The input —
----
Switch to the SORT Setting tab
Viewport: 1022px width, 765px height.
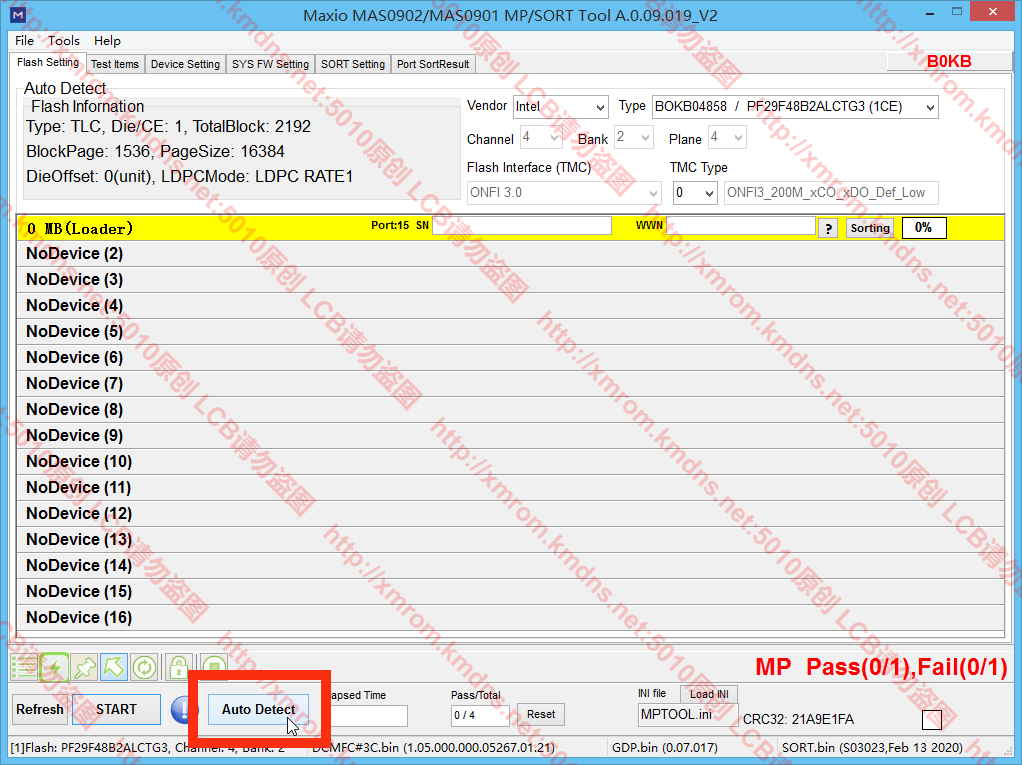click(352, 64)
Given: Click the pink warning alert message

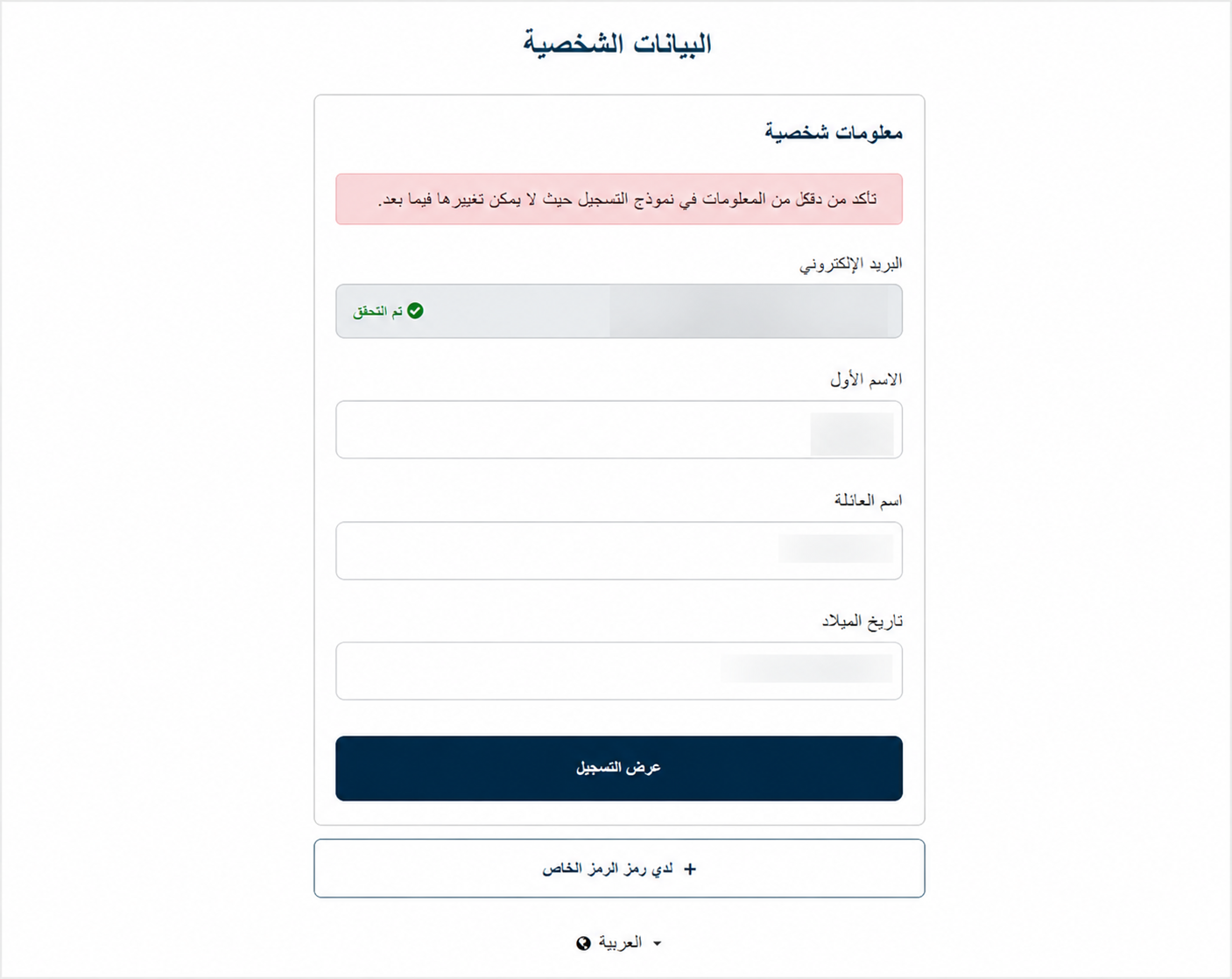Looking at the screenshot, I should [x=619, y=199].
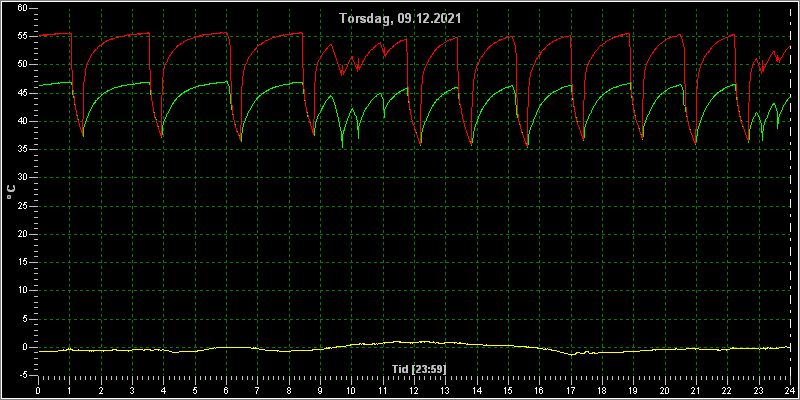The image size is (800, 400).
Task: Select hour 12 on the time axis
Action: click(414, 390)
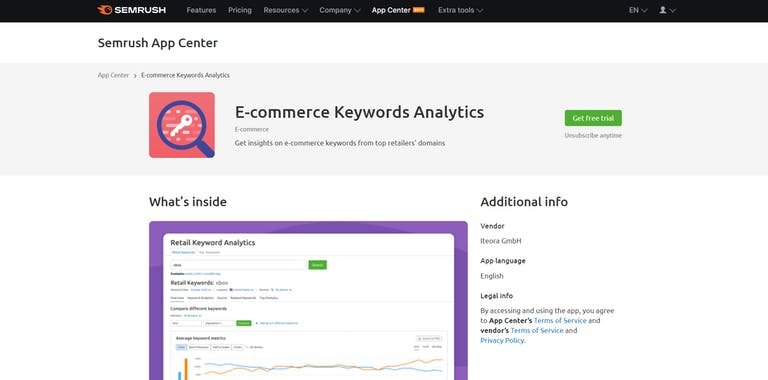Image resolution: width=768 pixels, height=380 pixels.
Task: Open the Features menu item
Action: (x=201, y=10)
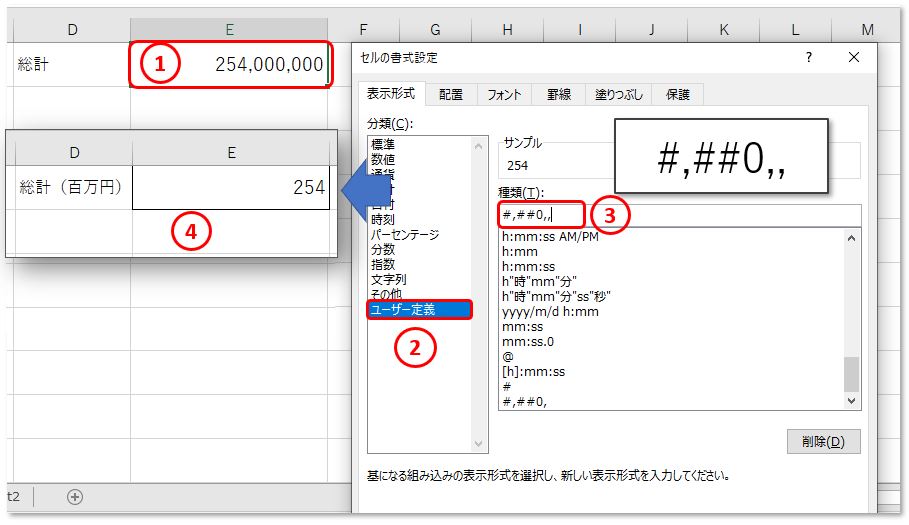Viewport: 909px width, 525px height.
Task: Select the [h]:mm:ss format entry
Action: 534,371
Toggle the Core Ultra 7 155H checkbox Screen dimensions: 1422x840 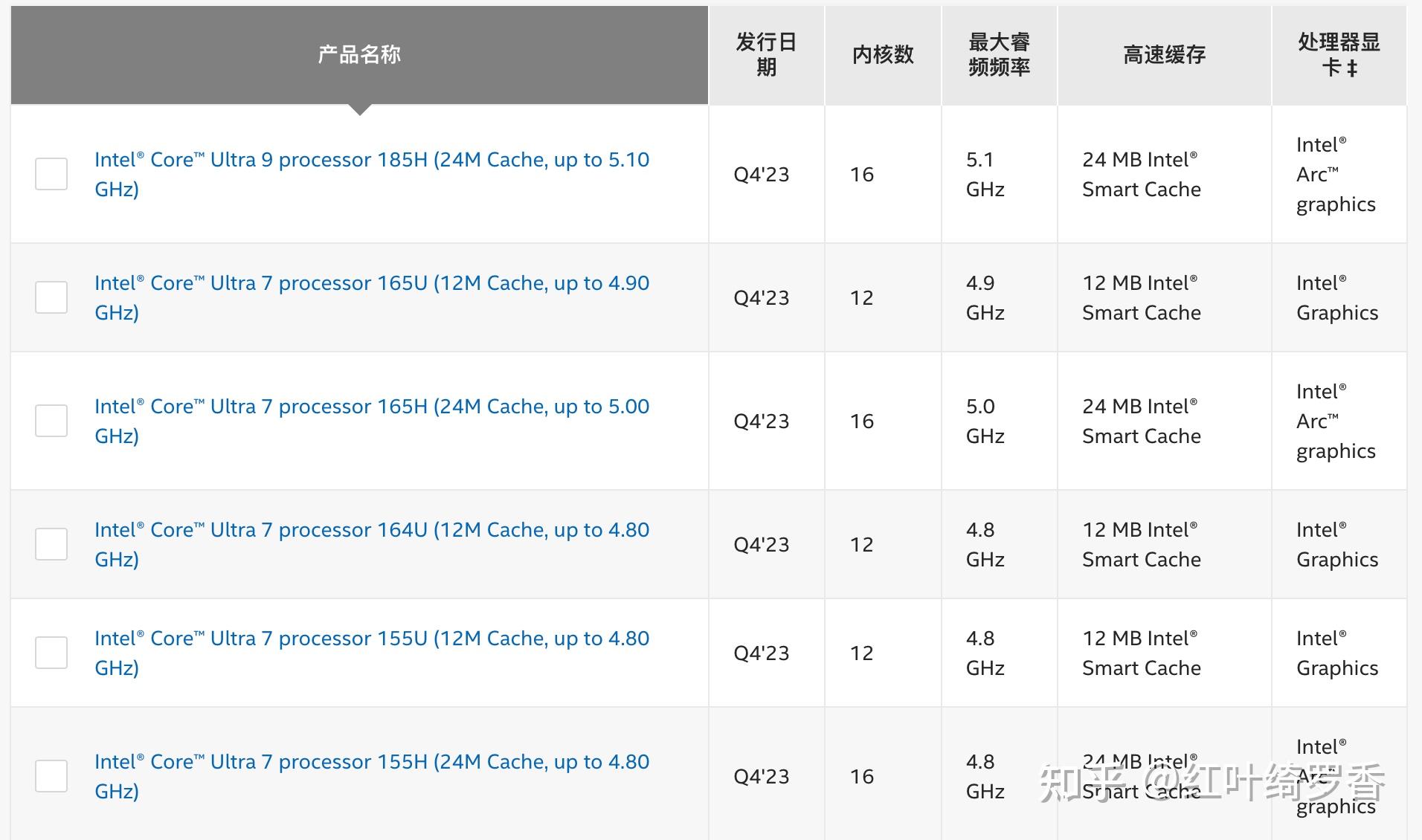pos(51,776)
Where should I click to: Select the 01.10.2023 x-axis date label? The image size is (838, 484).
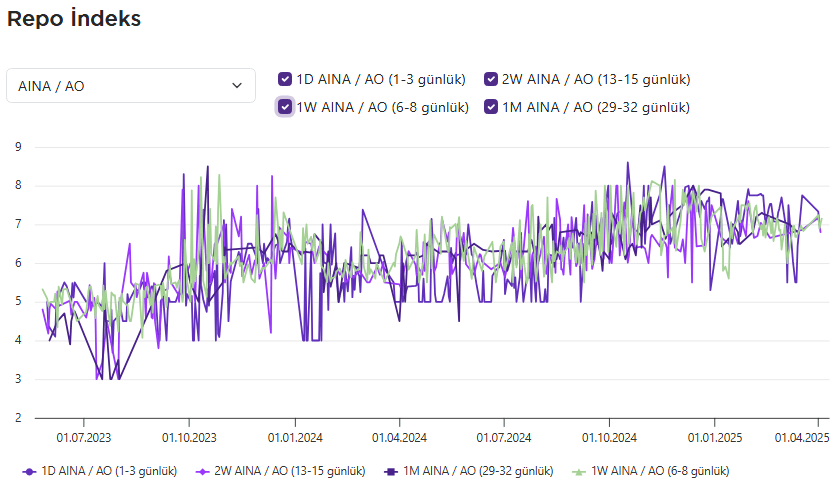point(189,437)
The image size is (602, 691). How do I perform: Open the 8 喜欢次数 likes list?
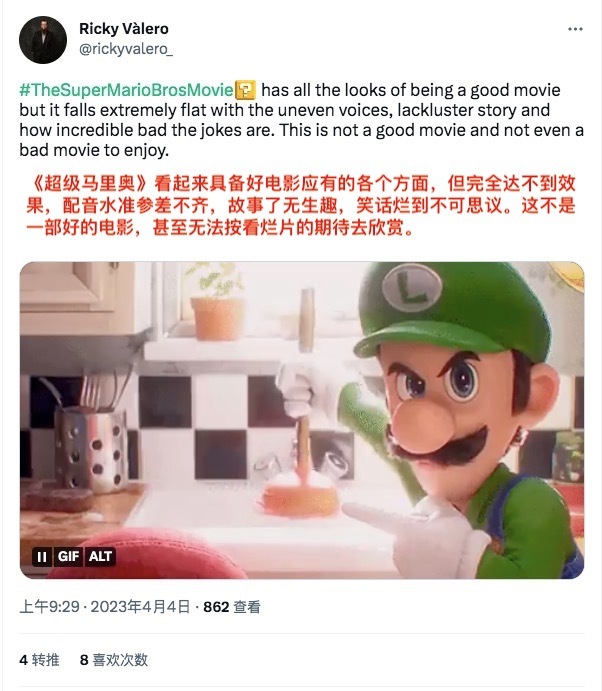pyautogui.click(x=114, y=660)
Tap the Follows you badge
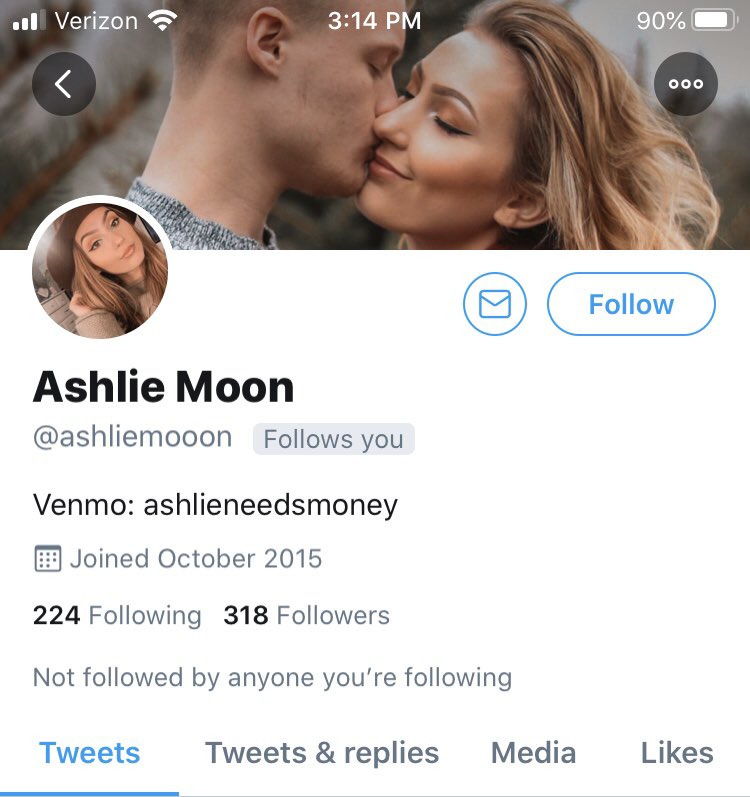Viewport: 750px width, 797px height. 334,439
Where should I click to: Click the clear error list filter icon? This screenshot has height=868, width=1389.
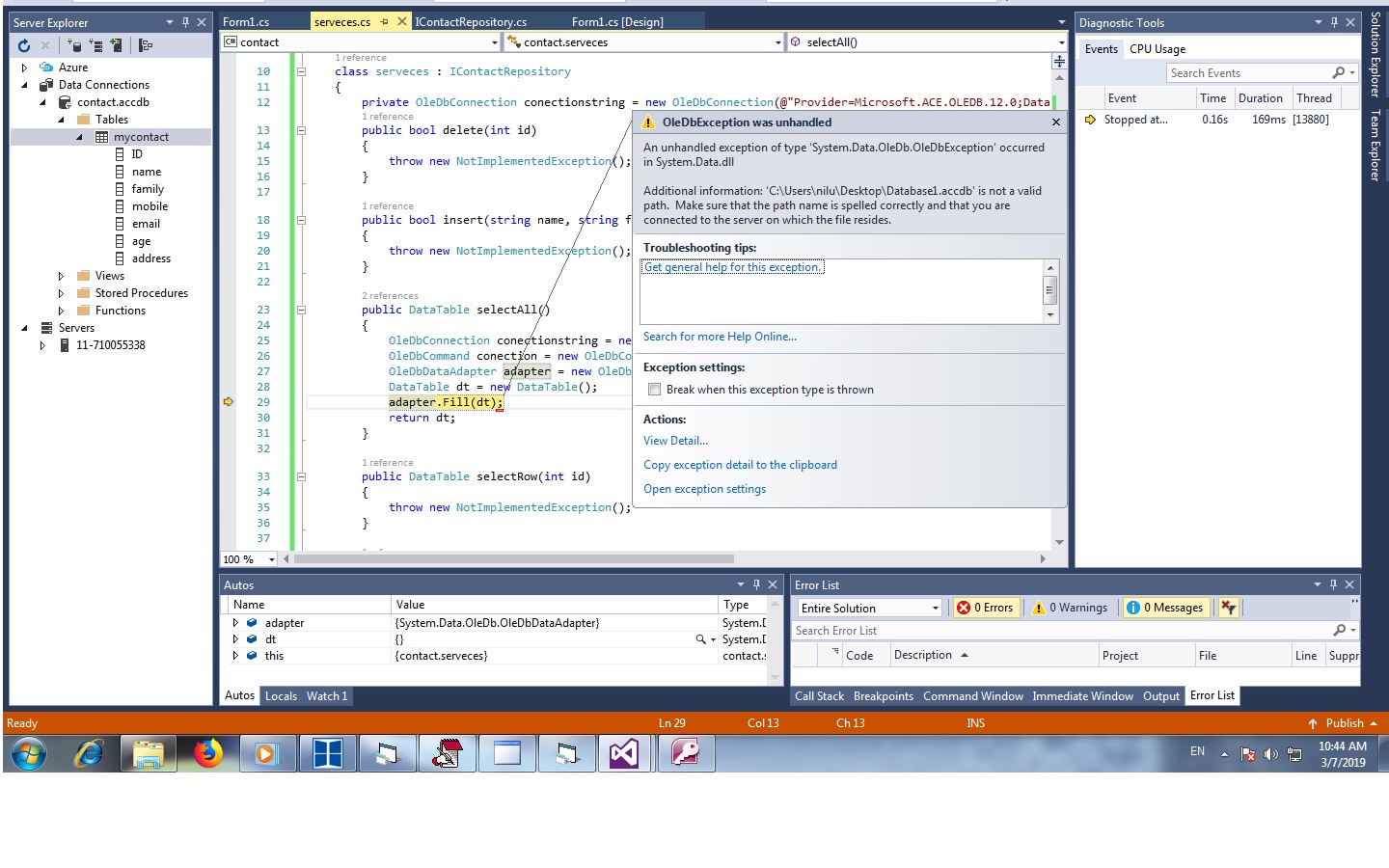1228,608
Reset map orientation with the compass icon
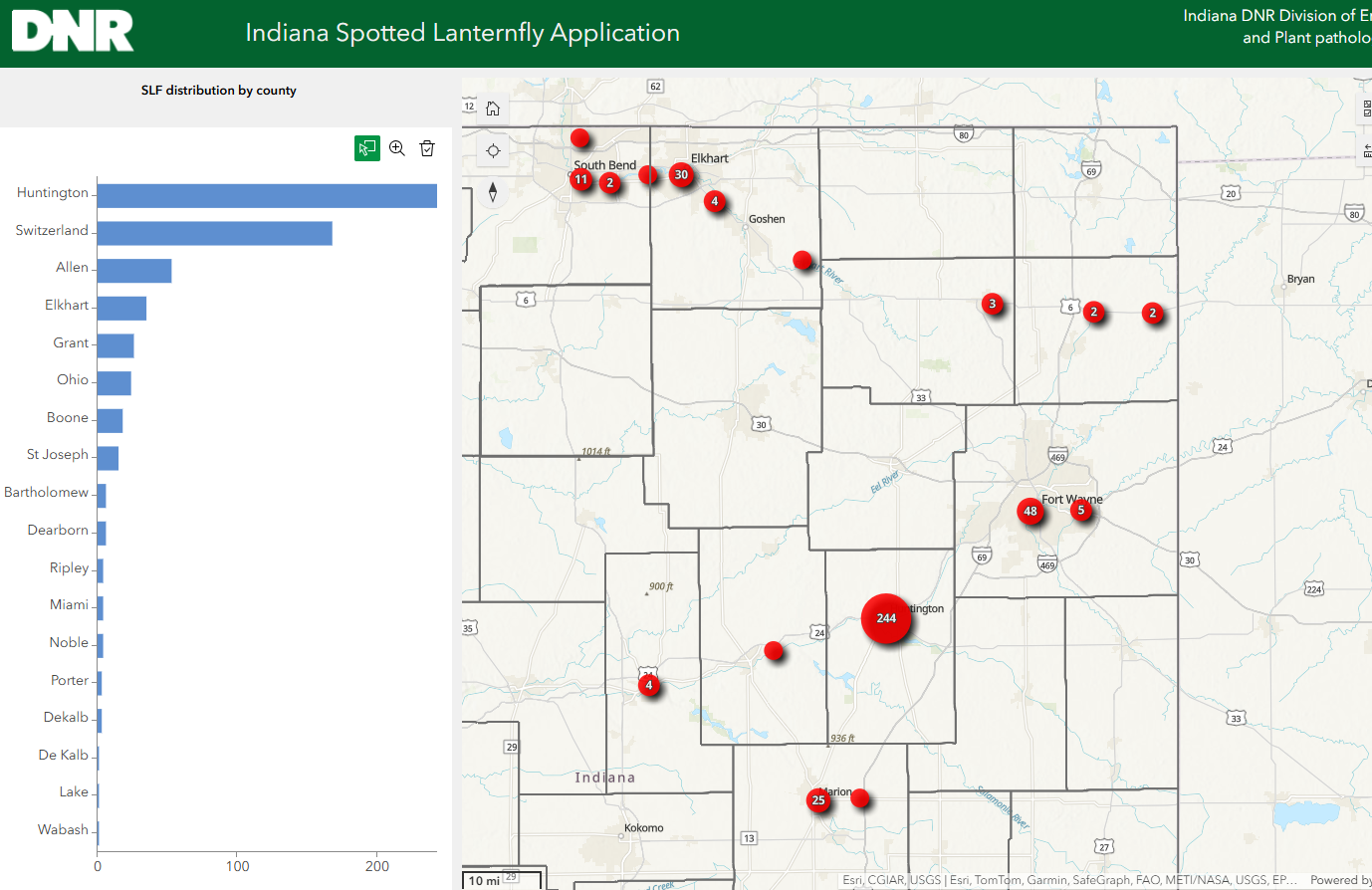The height and width of the screenshot is (890, 1372). click(493, 192)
----
To do — Copy exactly the lines from the line containing "Tap the Follows you badge" through the last line of the records above, both included, and leave out any pictures.

Solution to the exercise —
Tap the Follows you badge
Viewport: 750px width, 797px height. 334,439
Where should I click to: Click the clear error list filter icon? This screenshot has height=868, width=1389.
1228,608
Reset map orientation with the compass icon
The height and width of the screenshot is (890, 1372). click(493, 192)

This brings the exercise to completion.